What is expected:
Reproduce word for word every line from the one containing "Screen dimensions: 324x214" to the final line of the data below; omit the pictures.

——

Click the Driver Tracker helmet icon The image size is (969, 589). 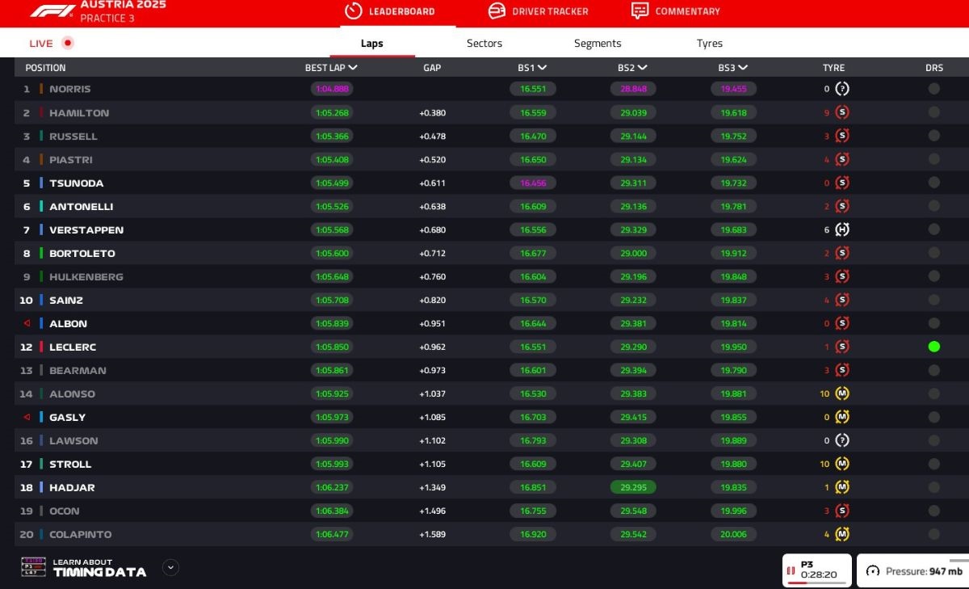(x=497, y=11)
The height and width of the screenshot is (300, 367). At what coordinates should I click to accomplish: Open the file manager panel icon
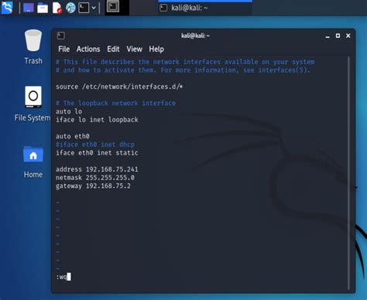(43, 8)
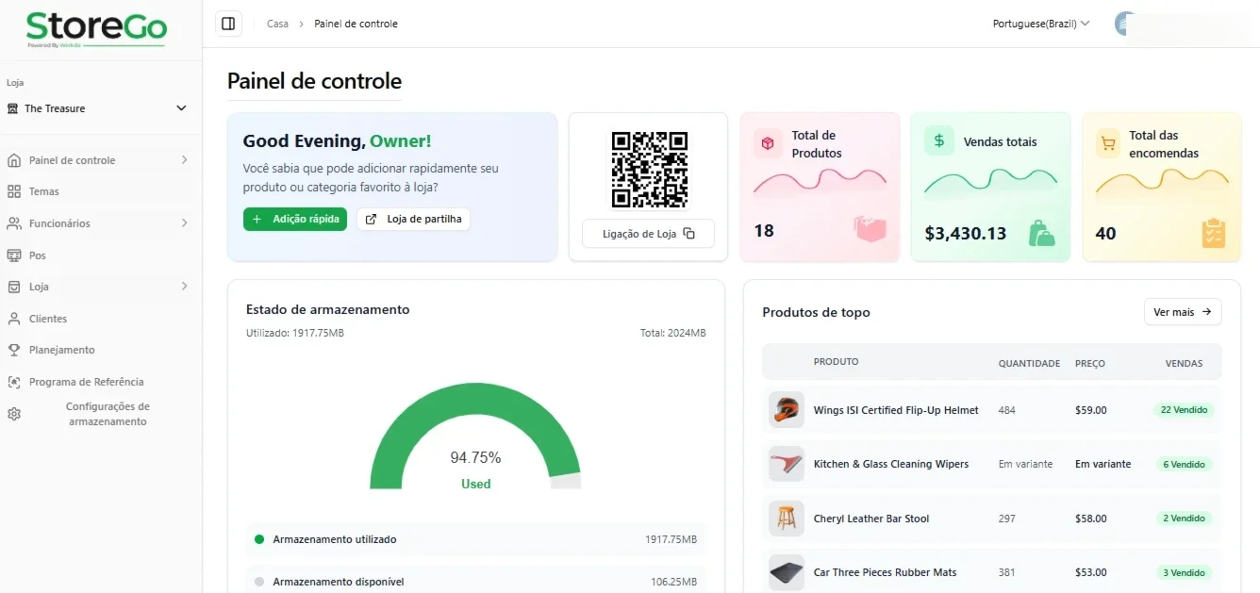Click the store QR code image

coord(649,169)
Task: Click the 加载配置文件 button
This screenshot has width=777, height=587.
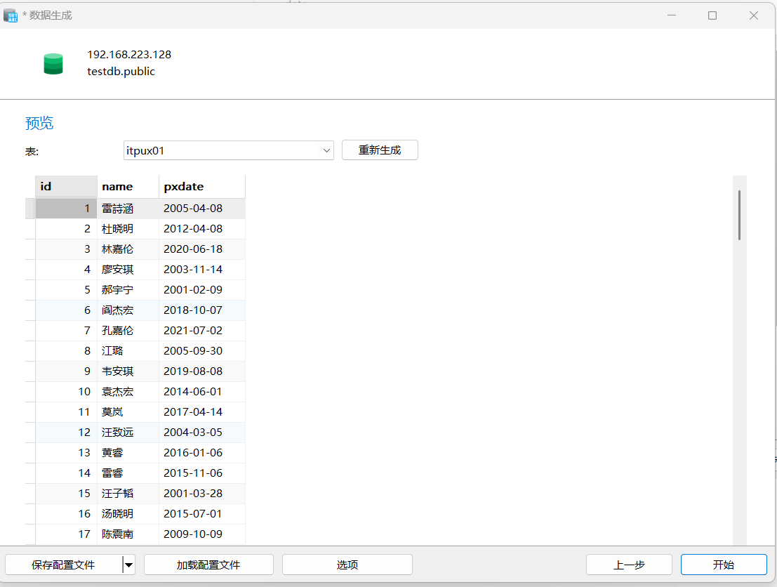Action: (208, 565)
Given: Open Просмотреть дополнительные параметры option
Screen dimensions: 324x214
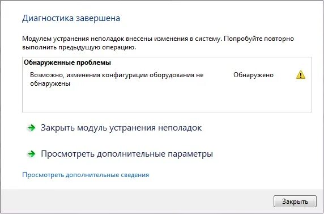Looking at the screenshot, I should 127,154.
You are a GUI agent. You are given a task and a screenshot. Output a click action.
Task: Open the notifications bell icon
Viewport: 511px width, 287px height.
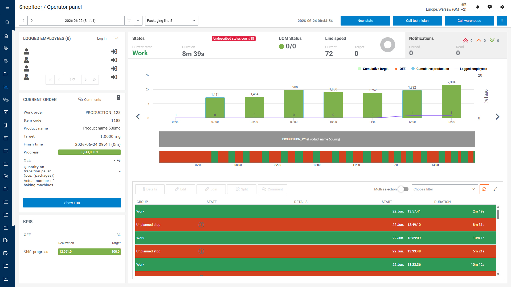tap(478, 7)
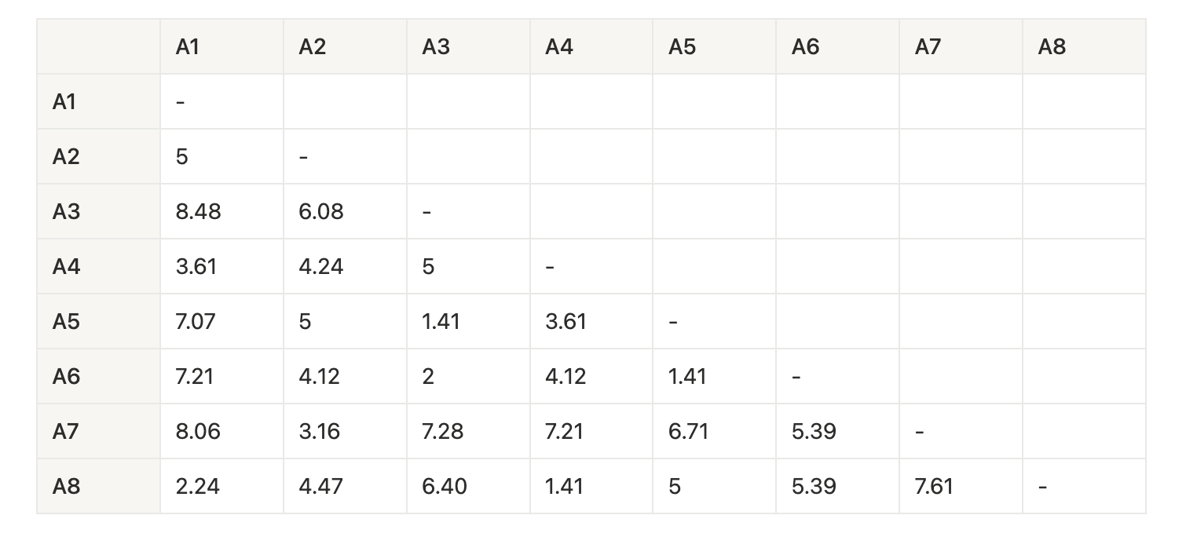Select the 7.28 table cell

tap(443, 432)
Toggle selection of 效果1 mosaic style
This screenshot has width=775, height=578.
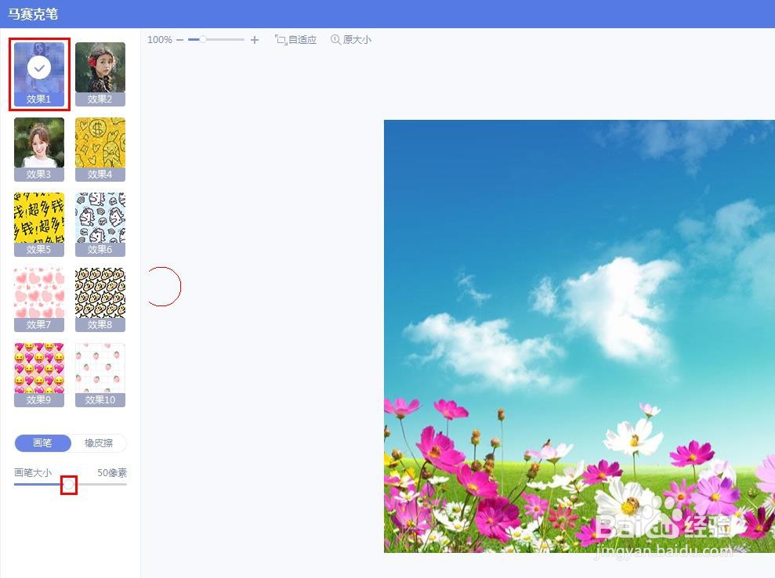pyautogui.click(x=38, y=74)
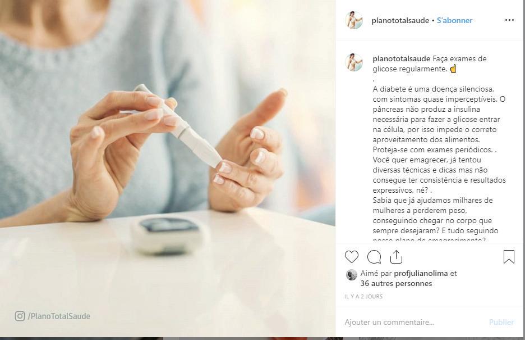The image size is (525, 340).
Task: Open planototalsaude username in caption
Action: pos(402,58)
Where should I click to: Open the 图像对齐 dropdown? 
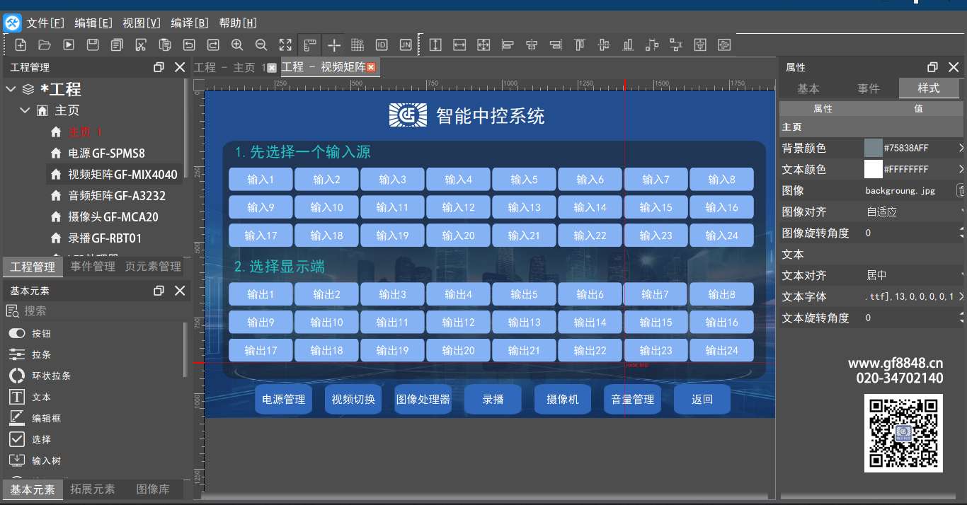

——

Task result:
Screen dimensions: 324x214
Looking at the screenshot, I should 127,154.
You are a GUI agent. You are given a task and a screenshot. Output a click action.
Task: Open the notifications bell icon
Viewport: 511px width, 287px height.
tap(478, 7)
Select the 7.28 table cell

tap(443, 432)
Toggle selection of 效果1 mosaic style
This screenshot has width=775, height=578.
pyautogui.click(x=38, y=74)
The image size is (525, 340).
Task: Open planototalsaude username in caption
Action: pos(402,58)
Where should I click to: Open the 图像对齐 dropdown? 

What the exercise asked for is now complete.